Morgan wrote: About to spend the next two years overdosing on Philosophy in an amazing way. Also, anyone interested in perhaps making a grassroots effort to make a difference for woman’s rights? Anyone?
Her other passion, besides learning was her pets. She loved all animals, and they always loved her. Her cat Mogwai loved sleeping in her suitcase. Whenever he heard her come home from school but not come in her room he would yell out, “,Ma, Ma” he was a total Mama’s boy.
Her horse TC love her so much – they were like brother and sister. He knew when she was killed. I went to tell him later that same day and when he saw me he reared up, threw his head from side to side and yelled out. You could see in his eyes that he already knew and was extremely upset. He would not come to me and he always comes to me. I just cried and told him how sorry I was that I didn’t protect her. No one in this world could tell me animals don’t know. I was there and saw how her horse reacted that day and I am here to tell you he has never done that in his life…he knew, and he was very angry that this had happened to someone so dear to his heart, someone he could communicate with, someone who was so caring and gentle. I also would like to tell you that horses NEVER forget.
Morgan and her puppy Wylah May – Morgan adored this little one. Morgan worked very hard on a movie in California in the beginning of that summer and spent all her hard-earned money on that puppy. Made her special food, took her down to the river, the parks, took her for play dates with other dogs…this little dog was like a baby to her. Wylah was about 5 months old when Morgan was murdered. She is now an older, wiser, and beautiful dog.
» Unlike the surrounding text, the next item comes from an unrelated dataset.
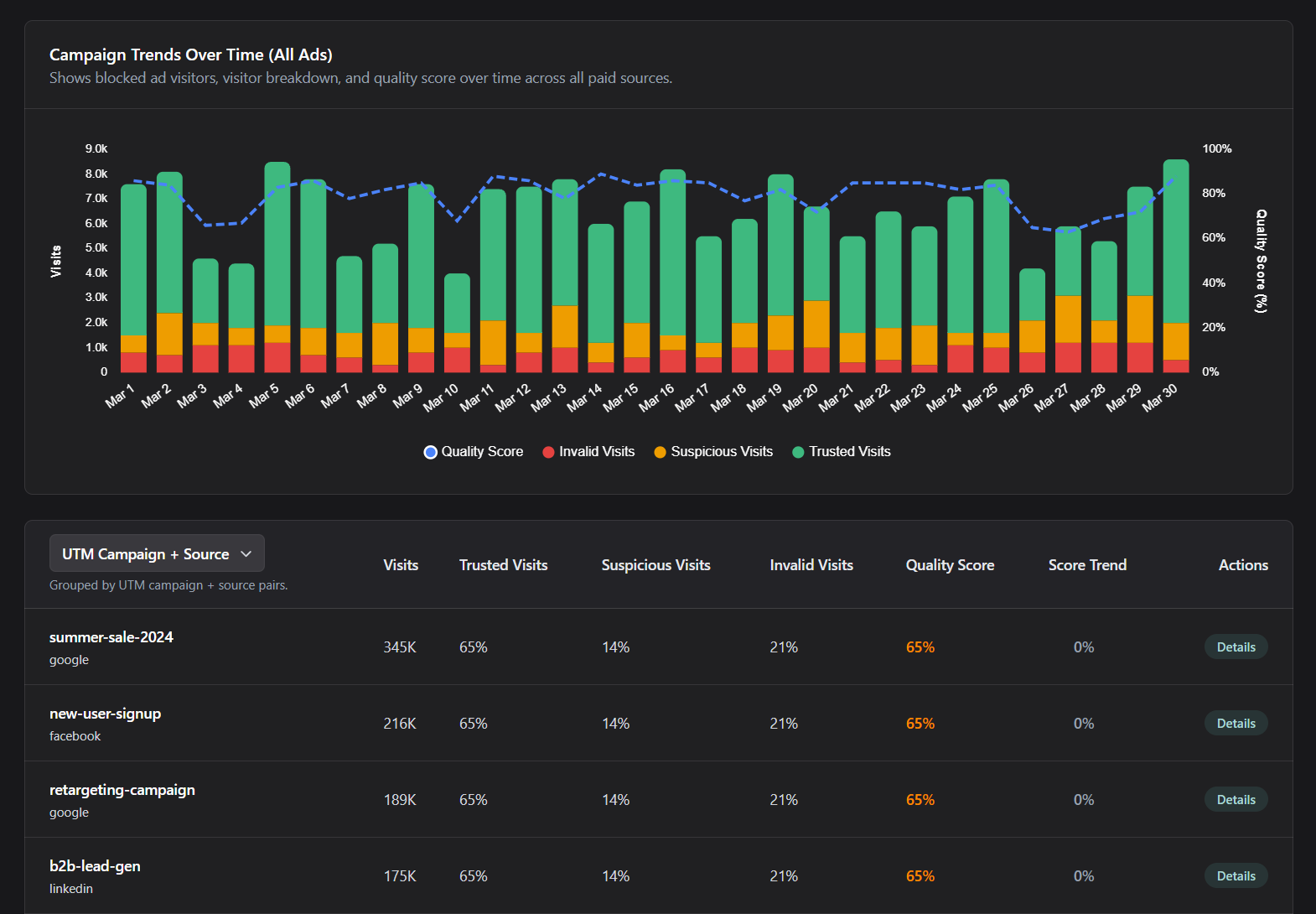Toggle Suspicious Visits legend entry

[x=713, y=452]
She is sweet and loving and great with other dogs but very weary of certain people – even if they are far away when she is on a walk she observes people around her and actually growled at a strange-looking man just a week ago. I guess she is a hyper-vigilant dog now.
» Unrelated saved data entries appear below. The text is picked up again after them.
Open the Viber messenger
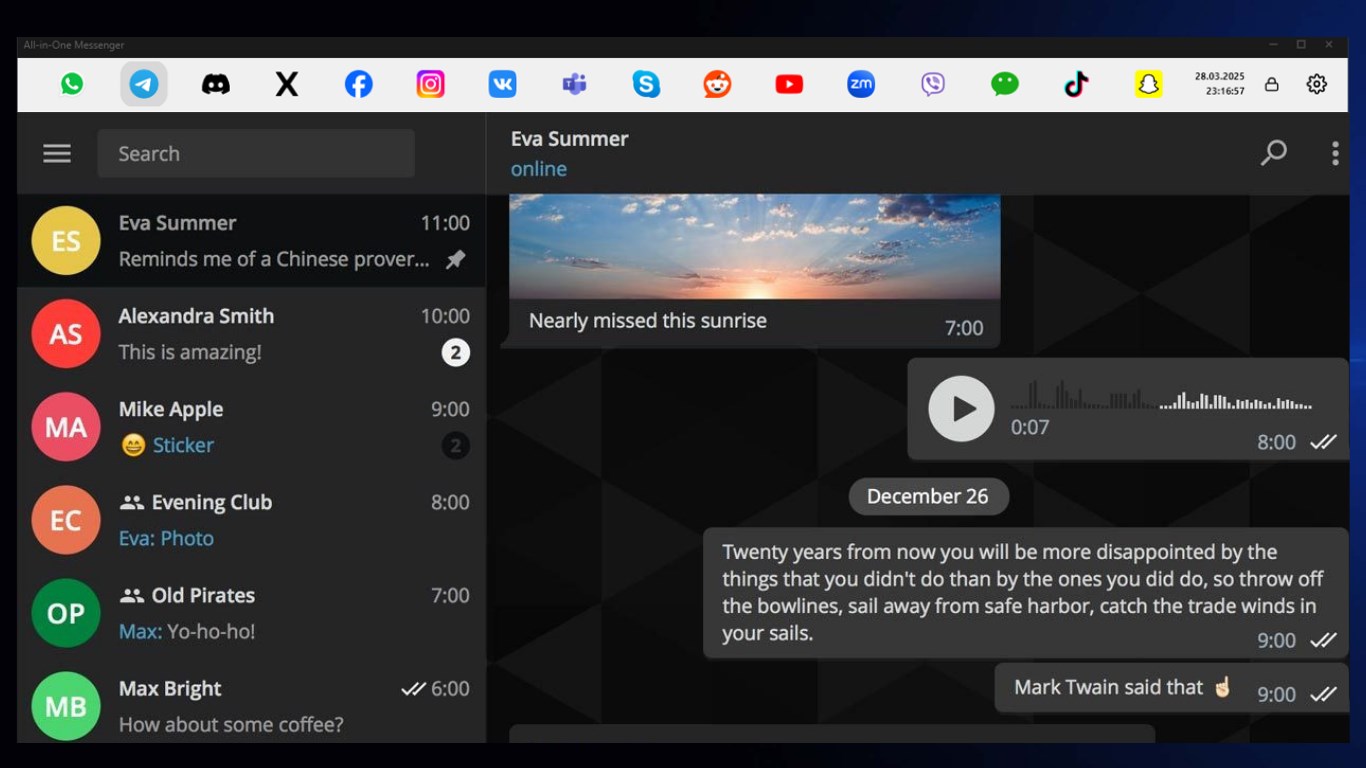click(932, 84)
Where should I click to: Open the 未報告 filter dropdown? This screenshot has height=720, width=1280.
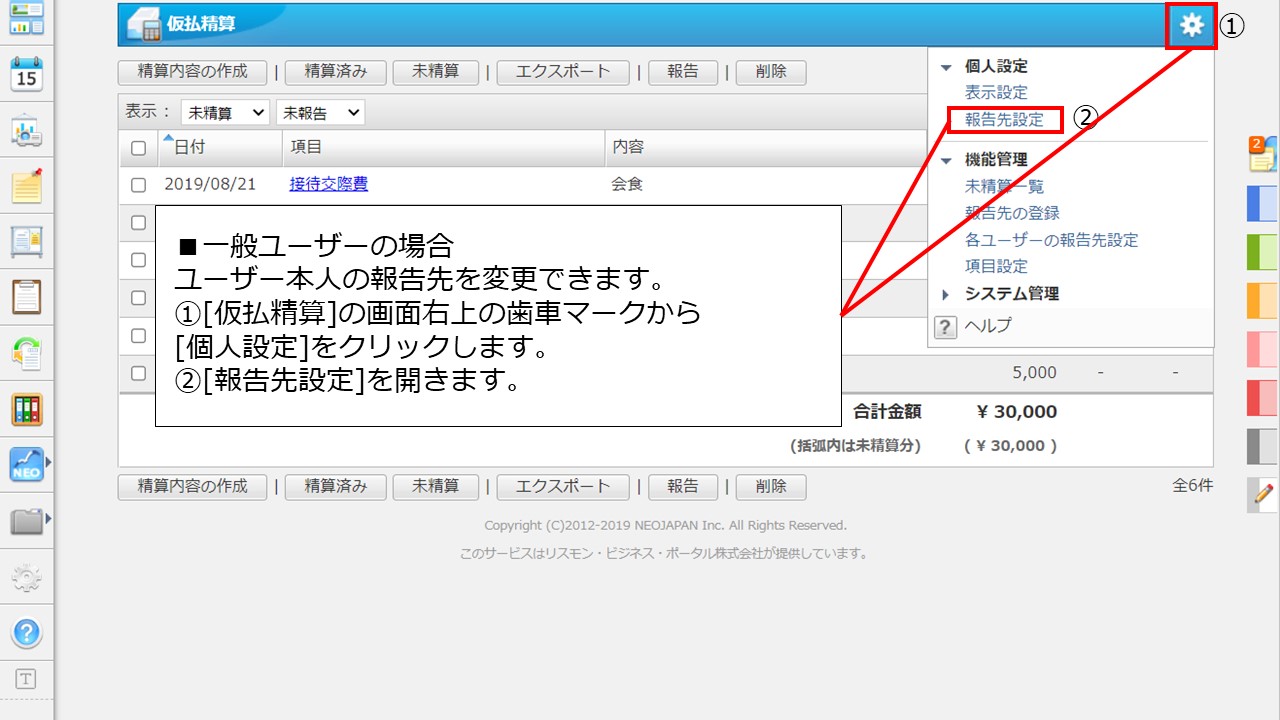coord(320,113)
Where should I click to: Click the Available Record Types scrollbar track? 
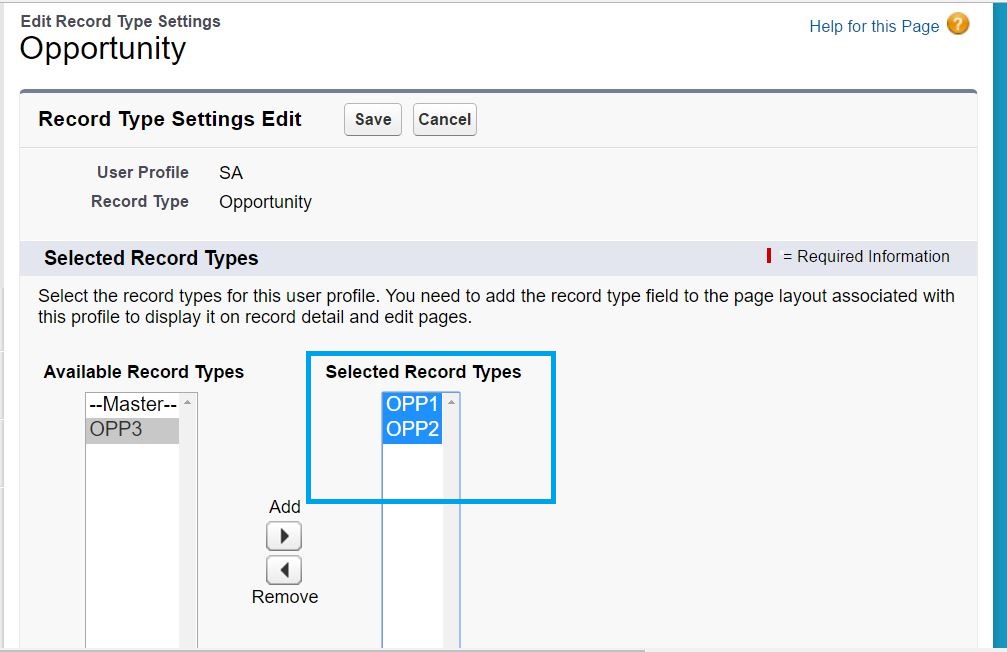tap(189, 530)
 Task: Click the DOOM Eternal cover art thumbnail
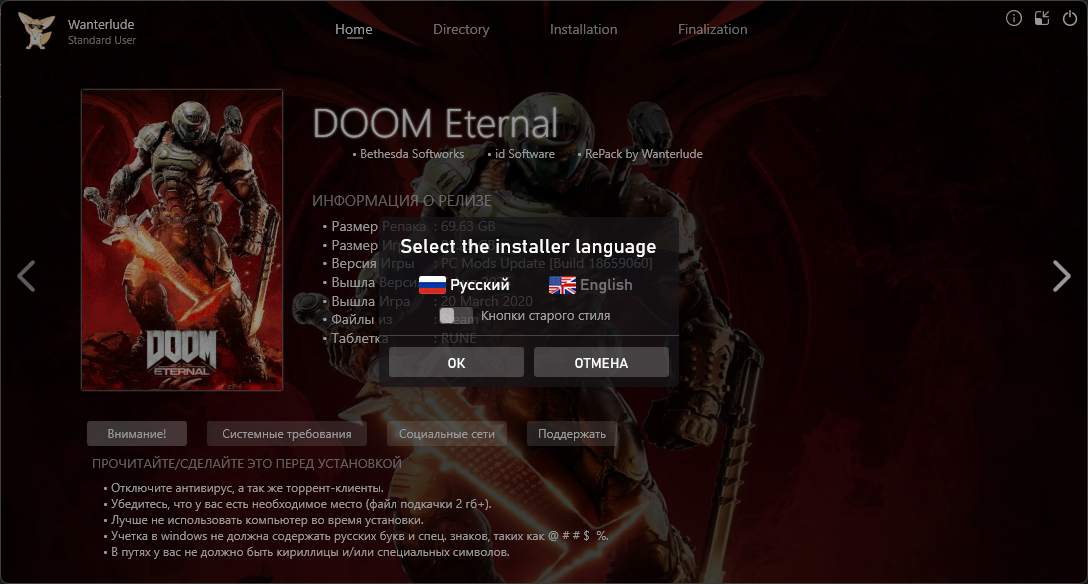pos(182,240)
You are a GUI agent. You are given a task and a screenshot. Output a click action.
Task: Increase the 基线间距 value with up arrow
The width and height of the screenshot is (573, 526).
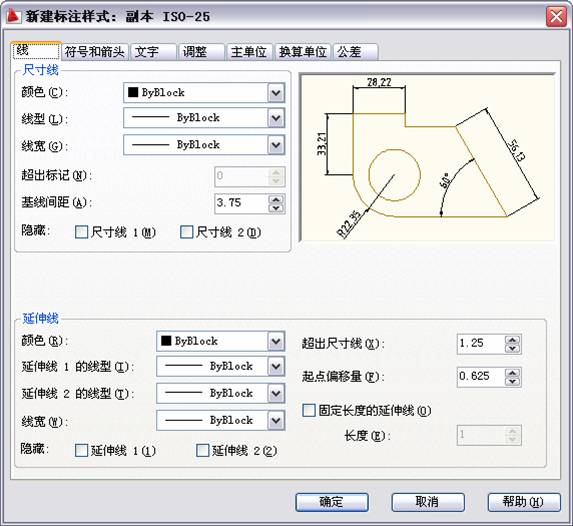pos(276,200)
She loved her little happy ferrets – they always made us smile.
And Tessi missing Morgan coming through the front door, and while petting her always called her beautiful. Tessi and Morgan would always be together on the couch when Morgan was watching television. She seemed to like all the movies Morgan liked. Tessi misses Morgan so very much!
And of course I could go on for years writing just this one post about Morgan because there are so many wonderful things about her I could never put them in one post but I hope throughout the entire blog you will get the true “sense” of who Morgan was. She is the most beautiful, and gentle soul I have ever met, and I am truly proud to have been her mother. We will get justice and we will make changes…count on it.